I turned my head. The man of rings had slipped across the wet surface and now hung from the edge of the bridge, held only by one hand gripping a crack between the stones. Below him the dark river rushed violently. Aldric reacted first. He dragged himself across the stone, ignoring the pain of the fall, and threw himself toward the edge. His hands closed around Maelor's arm just as the other man's fingers began to slip. For several seconds they fought against weight and gravity. Finally Aldric managed to pull him back onto the bridge. Both men collapsed on the stone, breathing heavily. When I looked up again, Agramor was passing a hand slowly across Eldran's chest.

—I always enjoy these little encounters —his voice carried that same unbearable calm —. I love spending time with friends. They remind me how entertaining this place can be when new players arrive.

Serah pushed herself up to her knees.

—You're insane… this isn't over.

Agramor looked at her with a gentle smile.

—On the contrary —he straightened up and, leaving Eldran's body behind, began walking toward the mist that covered the road beyond the bridge —. This is only the beginning, my dear. I'm sure we will see each other again.

He gave a small nod of farewell and the mist slowly swallowed him. Within seconds his figure disappeared into the shadows of the valley. The silence he left behind was heavy. For several moments no one moved. Pain from the fall ran through every part of my body. But something else began to be heard. Wings. Many wings. At first only a few clumsy flaps. Then dozens. Shapes began emerging from both ends of the bridge. Birds. Or what had once been birds. Their bodies were covered with broken feathers, torn wings, and dark stains that looked like diseases time had failed to cure. Their eyes were lifeless. Yet their movements were awkward and erratic. Which somehow made them even more disturbing.

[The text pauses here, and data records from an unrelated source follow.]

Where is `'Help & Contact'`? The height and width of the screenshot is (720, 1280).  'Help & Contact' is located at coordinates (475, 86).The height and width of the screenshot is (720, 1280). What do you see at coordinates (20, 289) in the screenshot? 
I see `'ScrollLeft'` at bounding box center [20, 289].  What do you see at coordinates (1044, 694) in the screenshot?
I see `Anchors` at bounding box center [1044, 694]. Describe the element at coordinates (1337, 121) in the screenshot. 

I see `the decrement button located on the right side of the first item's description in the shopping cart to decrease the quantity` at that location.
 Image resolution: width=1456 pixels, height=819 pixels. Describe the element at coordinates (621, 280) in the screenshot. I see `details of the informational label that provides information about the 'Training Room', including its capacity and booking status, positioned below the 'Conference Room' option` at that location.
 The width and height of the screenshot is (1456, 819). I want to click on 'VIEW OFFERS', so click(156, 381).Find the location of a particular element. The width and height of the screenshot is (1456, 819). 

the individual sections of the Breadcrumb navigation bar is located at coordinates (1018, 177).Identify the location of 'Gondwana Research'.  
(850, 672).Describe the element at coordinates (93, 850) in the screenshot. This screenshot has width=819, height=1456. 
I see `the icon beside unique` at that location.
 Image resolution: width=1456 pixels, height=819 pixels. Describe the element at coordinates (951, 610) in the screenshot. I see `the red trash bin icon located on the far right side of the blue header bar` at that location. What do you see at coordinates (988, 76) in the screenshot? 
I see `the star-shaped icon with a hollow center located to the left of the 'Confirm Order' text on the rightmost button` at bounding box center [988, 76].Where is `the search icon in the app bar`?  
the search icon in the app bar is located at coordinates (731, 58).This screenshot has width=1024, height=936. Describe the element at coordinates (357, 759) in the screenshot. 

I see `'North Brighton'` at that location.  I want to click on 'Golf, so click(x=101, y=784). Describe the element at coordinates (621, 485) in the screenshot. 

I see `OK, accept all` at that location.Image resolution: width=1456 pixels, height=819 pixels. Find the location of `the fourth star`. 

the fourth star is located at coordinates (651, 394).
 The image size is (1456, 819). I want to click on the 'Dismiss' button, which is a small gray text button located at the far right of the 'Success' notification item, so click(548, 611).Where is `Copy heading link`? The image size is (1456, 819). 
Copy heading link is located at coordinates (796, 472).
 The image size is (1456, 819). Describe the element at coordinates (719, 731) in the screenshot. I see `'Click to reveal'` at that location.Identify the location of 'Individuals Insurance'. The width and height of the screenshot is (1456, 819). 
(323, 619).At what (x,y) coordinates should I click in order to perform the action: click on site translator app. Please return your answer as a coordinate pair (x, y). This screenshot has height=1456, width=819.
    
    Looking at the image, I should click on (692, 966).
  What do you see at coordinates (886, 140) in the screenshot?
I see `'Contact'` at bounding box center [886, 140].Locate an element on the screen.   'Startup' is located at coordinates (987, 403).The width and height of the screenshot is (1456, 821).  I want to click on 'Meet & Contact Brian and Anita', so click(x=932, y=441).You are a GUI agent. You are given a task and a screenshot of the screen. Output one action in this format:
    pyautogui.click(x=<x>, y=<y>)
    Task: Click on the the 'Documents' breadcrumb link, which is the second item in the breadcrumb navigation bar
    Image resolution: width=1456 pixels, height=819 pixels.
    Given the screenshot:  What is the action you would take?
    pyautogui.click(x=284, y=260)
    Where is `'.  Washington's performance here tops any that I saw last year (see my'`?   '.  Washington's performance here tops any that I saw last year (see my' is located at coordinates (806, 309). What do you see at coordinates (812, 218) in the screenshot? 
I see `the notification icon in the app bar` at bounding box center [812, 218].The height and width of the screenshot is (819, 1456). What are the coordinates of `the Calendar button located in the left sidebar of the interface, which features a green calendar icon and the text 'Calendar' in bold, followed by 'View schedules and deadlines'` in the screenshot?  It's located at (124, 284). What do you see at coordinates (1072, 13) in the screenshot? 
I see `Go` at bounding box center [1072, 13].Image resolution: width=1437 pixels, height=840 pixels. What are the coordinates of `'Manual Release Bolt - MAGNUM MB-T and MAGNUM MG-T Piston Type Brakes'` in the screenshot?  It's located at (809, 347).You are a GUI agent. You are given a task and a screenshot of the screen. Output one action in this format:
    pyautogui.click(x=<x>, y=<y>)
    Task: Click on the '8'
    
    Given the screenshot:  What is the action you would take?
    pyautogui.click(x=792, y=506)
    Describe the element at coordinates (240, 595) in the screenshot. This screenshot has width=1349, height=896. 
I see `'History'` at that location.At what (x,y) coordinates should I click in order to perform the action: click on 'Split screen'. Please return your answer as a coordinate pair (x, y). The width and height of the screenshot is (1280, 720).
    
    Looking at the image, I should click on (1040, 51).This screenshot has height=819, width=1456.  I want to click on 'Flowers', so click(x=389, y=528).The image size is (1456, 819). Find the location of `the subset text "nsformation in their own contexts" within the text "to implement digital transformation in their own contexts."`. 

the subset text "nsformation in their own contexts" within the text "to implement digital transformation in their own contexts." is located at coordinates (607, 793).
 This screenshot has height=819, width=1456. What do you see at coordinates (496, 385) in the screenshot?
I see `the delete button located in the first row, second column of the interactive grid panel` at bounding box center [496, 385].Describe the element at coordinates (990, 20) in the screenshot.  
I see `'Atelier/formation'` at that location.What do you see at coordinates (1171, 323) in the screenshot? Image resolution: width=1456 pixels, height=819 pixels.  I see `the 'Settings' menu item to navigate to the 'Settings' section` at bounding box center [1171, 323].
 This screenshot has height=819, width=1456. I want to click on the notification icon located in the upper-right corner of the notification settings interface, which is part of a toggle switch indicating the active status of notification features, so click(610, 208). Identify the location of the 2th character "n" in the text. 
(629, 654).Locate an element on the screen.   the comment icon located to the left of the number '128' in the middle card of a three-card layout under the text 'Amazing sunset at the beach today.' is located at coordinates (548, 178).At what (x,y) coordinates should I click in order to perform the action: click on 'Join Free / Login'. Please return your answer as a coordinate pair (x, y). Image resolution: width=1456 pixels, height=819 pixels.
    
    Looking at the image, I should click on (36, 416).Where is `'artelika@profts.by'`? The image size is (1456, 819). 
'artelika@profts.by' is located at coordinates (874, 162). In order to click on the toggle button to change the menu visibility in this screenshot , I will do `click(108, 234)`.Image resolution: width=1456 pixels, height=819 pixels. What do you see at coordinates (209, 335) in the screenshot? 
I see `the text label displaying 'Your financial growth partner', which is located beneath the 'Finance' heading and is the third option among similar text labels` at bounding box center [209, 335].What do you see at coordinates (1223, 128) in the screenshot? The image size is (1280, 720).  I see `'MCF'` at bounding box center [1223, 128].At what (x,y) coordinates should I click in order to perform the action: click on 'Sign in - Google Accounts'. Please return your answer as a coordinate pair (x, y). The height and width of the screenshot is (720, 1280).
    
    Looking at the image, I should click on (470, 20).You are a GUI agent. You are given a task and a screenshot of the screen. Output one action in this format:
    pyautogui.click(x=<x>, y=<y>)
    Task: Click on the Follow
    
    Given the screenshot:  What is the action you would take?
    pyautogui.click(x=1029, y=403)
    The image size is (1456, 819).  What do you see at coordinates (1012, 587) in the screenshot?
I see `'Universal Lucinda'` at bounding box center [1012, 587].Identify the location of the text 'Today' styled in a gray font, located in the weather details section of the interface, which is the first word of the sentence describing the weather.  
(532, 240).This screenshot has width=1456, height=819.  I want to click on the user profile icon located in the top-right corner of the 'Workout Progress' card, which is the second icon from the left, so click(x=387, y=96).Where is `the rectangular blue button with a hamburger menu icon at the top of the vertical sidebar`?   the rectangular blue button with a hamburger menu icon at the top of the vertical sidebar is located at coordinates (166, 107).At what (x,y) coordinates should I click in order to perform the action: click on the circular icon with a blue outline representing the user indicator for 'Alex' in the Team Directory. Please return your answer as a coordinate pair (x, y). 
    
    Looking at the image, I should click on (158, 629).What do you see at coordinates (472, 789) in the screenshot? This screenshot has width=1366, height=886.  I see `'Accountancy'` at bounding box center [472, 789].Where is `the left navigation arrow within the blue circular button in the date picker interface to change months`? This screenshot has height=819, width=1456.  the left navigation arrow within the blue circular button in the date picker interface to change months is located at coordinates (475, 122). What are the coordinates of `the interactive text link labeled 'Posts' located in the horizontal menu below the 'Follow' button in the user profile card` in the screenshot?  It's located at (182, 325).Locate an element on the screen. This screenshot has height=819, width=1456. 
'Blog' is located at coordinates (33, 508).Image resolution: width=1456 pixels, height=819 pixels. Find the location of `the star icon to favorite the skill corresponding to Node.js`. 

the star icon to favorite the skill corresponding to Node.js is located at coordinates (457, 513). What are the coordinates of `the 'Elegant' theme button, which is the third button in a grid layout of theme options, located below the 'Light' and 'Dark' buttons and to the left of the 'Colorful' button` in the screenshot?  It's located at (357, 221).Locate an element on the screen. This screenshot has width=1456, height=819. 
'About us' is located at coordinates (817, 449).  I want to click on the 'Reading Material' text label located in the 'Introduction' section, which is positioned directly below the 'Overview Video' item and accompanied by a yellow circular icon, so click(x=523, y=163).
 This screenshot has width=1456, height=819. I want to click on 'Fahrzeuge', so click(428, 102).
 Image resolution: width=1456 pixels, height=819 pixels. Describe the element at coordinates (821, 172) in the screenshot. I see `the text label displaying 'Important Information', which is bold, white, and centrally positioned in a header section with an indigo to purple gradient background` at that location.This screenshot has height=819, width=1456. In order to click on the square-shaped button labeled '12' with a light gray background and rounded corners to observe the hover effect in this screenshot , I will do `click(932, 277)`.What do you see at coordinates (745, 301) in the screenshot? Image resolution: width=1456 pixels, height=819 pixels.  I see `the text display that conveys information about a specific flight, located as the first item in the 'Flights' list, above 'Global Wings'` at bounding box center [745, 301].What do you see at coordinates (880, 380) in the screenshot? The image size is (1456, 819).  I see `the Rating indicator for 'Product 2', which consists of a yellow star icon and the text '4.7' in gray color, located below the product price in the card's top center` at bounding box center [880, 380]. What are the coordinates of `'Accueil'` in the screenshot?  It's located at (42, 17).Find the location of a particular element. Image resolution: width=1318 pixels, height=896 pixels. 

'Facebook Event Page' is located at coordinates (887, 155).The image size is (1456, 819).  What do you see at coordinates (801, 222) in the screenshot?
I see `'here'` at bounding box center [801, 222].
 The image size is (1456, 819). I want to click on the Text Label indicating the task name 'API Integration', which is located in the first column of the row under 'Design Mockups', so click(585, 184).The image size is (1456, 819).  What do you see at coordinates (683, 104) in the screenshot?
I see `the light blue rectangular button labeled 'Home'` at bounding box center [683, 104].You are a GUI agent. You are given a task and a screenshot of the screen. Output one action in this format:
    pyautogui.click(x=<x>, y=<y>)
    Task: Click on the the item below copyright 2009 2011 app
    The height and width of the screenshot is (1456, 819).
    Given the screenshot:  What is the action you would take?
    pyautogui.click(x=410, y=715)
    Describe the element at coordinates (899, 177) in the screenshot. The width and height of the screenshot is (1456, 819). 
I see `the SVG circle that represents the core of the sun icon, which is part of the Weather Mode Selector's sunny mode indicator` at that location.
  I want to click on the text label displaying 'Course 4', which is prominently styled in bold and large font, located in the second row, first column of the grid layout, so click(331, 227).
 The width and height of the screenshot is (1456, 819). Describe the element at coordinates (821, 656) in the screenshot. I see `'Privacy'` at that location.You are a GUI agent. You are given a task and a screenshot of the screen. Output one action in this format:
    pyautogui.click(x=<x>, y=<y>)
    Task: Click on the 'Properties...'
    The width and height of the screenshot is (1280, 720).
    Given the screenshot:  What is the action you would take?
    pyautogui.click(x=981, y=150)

—Minions —Aldric muttered as he struggled to his feet.

Serah raised her weapon.

—Then we fight.

And we did. Despite the pain from the fall. Despite the blood. Despite the fact that every movement demanded too much from our battered bodies. The first creatures came flapping across the bridge, striking with monstrous beaks. Aldric blocked the first attack with his shield and answered with a slash that split his opponent in two. Serah spun aside from a pair of claws before tearing through one wing with a savage cut. Maelor, still gasping from the fall, raised his ring-covered hands and unleashed a brutal bolt of lightning that shattered several minions in an instant. I moved toward the center of the bridge. My sword moved again. One fell. Then another. But they kept coming. From the mist. From the distant gray skies. From the banks of the river. The bridge began to fill with flapping shapes advancing in disturbing waves. And then another sound appeared. Different. The creaking of wheels over stone. We all heard it at the same time. From the road leading to the bridge, a small old carriage approached slowly, pulled by a thin, dust-covered horse. The driver was a man. He wore simple traveler's clothes and carried a long staff resting against his shoulder. When he saw the battle unfolding on the bridge, he stopped the cart. He watched for several seconds in astonishment. His face showed a completely foreign expression. Then, without stepping down from his seat, with absolute calm, he slowly raised the staff toward the sky. The light appeared suddenly. Not an explosion. Not lightning. More like an expansion.A white radiance opened from the tip of the staff as if the very air had decided to illuminate itself from within. The light crossed the bridge. Crossed the mist. Crossed the creatures. And the moment it touched their bodies, something began to happen. The darkness sustaining them began to evaporate. As if that light were drying the very essence of the valley. The minions began to align themselves and circle in the air. One after another. The bridge stood frozen beneath the growing radiance. And all of us stared at the man with the staff while the light continued expanding across the valley... until it left us completely blind.